Recalled school board member Alison Collins and her developer husband have filed plans to abate last year’s enforcement action for having illegally merged two apartments in Russian Hill by turning the former basement into one unit and keeping the merged top two floors as the second unit, The Standard has learned.

The original building consisted of two full-floor flats of about 1,000 square feet each on top of a basement. At some point, the Collinses merged the two units and refinished the basement, then listed it for sale in 2019 as a luxury single-family home for $3.25 million. It never sold.

The news about the illegal apartment merger came out last year after Collins received strong criticism for tweets about Asians that some considered racist. The tweets and apartment merger were two of the factors leading to her successful recall from the school board in February.

The architectural plans submitted to the Planning Department show that the couple would be adding a kitchen to the basement area and making it a separate, approximately 900-square-foot unit. The other two floors would remain as they are today and would be a unit of about 2,000 square feet. The Collinses first filed revisions in September 2021 and submitted these latest revisions in late February.

Alison Collins did not respond to an emailed request for comment.

The Planning Department is currently reviewing the plans to ensure they don’t violate any regulations around the removal of dwelling units, said Daniel Sider, the Planning Department’s chief of staff. Collins and her husband responded to all enforcement notices in a timely manner, Sider confirmed.

Based on what the Planning Department finds, the plans could either be approved straightaway or require approval from the Planning Commission, Sider said.

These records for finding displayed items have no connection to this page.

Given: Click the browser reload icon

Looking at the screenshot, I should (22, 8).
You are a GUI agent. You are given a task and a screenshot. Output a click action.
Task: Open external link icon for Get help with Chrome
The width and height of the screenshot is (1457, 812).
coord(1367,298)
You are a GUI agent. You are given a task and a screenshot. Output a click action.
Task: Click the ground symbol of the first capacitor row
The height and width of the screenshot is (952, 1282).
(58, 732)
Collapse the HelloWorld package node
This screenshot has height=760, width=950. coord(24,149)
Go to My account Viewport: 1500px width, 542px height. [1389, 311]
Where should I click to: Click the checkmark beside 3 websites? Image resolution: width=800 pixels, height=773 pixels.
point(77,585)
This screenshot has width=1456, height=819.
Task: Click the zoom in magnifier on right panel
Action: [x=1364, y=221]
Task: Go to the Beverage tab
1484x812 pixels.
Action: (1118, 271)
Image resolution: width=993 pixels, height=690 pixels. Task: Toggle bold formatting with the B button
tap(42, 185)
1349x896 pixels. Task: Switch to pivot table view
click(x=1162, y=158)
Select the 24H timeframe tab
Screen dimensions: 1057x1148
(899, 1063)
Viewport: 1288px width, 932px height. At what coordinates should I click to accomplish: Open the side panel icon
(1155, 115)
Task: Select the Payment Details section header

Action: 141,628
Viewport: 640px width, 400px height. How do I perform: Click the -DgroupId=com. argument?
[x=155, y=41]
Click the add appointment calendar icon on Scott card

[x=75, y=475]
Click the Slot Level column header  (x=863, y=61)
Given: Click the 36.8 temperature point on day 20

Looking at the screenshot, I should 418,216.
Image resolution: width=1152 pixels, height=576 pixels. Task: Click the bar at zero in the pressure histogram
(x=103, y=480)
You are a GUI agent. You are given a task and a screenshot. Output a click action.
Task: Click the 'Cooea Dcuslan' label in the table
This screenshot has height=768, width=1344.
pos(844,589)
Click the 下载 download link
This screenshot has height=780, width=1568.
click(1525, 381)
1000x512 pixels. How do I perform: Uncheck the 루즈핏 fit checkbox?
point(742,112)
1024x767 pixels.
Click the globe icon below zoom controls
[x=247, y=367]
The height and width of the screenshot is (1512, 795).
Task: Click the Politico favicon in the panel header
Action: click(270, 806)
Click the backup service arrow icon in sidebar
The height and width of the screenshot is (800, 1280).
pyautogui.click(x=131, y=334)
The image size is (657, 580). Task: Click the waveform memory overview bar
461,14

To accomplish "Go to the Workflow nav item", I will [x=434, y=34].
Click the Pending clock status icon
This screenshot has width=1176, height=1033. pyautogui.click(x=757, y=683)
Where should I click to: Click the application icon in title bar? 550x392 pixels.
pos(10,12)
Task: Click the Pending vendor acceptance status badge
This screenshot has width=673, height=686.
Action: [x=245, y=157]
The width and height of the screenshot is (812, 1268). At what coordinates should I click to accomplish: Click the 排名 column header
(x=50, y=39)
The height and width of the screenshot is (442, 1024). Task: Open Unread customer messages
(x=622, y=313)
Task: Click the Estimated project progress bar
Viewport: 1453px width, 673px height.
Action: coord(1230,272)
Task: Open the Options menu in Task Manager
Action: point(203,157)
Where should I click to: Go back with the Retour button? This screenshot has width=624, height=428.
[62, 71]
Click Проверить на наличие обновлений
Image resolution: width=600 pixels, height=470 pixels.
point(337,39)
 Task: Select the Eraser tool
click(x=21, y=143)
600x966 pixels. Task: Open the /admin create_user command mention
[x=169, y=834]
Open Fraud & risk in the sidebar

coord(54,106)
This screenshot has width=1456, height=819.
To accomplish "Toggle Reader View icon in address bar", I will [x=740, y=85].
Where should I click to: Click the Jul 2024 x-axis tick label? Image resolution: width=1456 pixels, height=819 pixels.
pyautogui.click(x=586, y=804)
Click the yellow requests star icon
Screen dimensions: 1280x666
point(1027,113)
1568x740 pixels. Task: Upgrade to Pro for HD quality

The transformation of older homes into luxury homes has been a hot-button topic in San Francisco due to increasingly expensive home prices and concerns about neighborhood character; the Board of Supervisors recently voted on legislation curbing the trend of replacing older, smaller houses with “monster” homes in certain neighborhoods. While the Collinses did not increase the overall envelope of the house, it is unclear whether the new proposed configuration would be two units in name only and if the building would remain, in essence, a single-family home.